I am back on home country.
My body is sick.
I feel like I have chemicals inside of me.
I feel the thousands of litres of chemicals, of poisons poured out onto these lands.
My body is this land.
It raised me, it fed me.
I feel the pain, of negligence, of thoughtless gain and extraction.
I have no voice here.
I tried. I got denied.
Time and time again I tried to reclaim my place as the voice of nature, the voice of mother, the voice of the feminine. I burned in rage and cried oceans in grief.
Now I walk away. I hear the ego stripping her bare. The patriarchy taking and taking and taking from these feminine nurturing soils. I always feel it when I am on these lands.

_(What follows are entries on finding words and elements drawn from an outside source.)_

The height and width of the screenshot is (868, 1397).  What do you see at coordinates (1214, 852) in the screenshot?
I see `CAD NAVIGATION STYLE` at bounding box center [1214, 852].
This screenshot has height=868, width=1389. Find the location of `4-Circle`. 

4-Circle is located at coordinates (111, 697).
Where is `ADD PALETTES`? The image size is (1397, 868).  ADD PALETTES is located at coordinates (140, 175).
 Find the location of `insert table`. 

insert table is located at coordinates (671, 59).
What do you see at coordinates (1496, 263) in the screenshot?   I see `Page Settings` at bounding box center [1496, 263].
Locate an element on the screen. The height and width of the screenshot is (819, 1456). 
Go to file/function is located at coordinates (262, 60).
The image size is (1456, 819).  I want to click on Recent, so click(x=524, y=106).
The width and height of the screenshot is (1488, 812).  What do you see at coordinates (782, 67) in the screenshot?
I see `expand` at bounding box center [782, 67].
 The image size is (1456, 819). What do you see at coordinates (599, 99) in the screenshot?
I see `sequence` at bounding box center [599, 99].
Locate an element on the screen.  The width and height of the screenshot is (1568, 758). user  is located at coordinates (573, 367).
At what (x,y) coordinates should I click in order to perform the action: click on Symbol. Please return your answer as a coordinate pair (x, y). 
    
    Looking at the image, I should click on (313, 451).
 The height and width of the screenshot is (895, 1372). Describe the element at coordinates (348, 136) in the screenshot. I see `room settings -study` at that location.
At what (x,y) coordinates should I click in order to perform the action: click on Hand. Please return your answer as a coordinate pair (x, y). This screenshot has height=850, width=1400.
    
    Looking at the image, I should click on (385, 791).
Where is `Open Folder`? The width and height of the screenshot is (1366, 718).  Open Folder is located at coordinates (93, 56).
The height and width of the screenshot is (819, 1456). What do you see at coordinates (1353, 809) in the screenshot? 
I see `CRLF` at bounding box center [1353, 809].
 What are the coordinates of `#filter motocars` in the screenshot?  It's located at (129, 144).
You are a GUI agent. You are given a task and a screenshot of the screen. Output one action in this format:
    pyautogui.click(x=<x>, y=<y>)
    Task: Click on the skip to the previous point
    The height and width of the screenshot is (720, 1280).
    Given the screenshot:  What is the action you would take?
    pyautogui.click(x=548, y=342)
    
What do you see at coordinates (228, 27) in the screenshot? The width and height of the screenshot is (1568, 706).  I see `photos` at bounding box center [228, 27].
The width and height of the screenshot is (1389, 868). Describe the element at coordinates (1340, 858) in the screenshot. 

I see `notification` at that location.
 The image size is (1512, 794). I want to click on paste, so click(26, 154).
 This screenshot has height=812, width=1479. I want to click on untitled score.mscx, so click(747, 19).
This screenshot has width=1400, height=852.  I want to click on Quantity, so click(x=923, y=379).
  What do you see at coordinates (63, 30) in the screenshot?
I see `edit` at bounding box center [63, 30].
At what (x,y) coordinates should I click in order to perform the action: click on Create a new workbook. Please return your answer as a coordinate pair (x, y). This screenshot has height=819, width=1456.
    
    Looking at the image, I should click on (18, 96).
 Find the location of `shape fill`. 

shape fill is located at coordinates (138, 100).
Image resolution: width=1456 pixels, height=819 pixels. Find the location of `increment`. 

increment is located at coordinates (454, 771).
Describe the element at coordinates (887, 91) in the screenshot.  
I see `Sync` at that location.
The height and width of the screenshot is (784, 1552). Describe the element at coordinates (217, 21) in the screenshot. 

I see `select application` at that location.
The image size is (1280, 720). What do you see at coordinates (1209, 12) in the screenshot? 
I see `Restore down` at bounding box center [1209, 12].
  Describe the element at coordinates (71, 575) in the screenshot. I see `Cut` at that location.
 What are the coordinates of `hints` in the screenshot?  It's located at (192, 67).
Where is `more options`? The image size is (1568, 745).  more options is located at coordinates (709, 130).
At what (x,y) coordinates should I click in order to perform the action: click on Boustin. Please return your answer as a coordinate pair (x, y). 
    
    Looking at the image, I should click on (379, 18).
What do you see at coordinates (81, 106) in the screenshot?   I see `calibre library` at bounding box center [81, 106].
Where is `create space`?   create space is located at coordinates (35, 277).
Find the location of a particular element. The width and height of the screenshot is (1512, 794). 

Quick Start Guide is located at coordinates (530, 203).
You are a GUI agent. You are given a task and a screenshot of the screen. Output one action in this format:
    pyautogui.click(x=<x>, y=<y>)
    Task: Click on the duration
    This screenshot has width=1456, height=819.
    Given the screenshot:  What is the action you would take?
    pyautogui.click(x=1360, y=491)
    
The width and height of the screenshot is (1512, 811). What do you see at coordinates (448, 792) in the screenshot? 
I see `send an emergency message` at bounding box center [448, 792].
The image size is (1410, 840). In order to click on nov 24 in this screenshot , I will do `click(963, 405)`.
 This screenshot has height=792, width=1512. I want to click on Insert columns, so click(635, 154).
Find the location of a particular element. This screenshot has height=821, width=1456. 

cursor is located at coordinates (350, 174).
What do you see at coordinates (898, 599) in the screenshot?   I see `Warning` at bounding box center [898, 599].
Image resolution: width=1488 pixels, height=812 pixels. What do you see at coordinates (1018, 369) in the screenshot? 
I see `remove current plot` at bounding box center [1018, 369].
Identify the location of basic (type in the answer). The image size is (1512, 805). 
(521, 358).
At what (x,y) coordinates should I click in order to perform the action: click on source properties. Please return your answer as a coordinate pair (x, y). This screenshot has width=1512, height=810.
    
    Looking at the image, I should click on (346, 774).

I realise now, this karma I inherit. No matter how much I give, I still inherit the karma of my father.
I was conceived unexpectedly, a bit of a shock to the family of five. I have inherited the aliments of my family, quite young. Always felt the weight of responsibility, even before I knew what that word meant. I knew I was here to work relentlessly for humanity. Knew I was a protector of the land and the creatures… but was denied the voice to speak up for her.
Next year I want to become more devotional. Pray like my ancestors once did. Romance in the beauty of nature, make poems of invocation for her healing, my healing, our healing. Let go of this void of partnership and having my own family and just worship the soils that nourish me. Worship the sacred that keeps my soul alive. Forget this heart break, unravel from my own souls karma and take on the karmic debt of my family. I am the last inline, but the first to break these trauma cycles. I came here, agreed to the sacrifice. Agreed to have my heart broken until I turned my love and devotion to country. Romancing now in the dream of intimate rituals and deep healing, returning to ancient ways.
I came here to be stripped bare, to stand wildly naked, unarmoured and unashamed. I’m not particularly spiritual, but deeply human. In this, I embody my soul, there is no separation of spiritual and nature, of body and soul… for they are all one.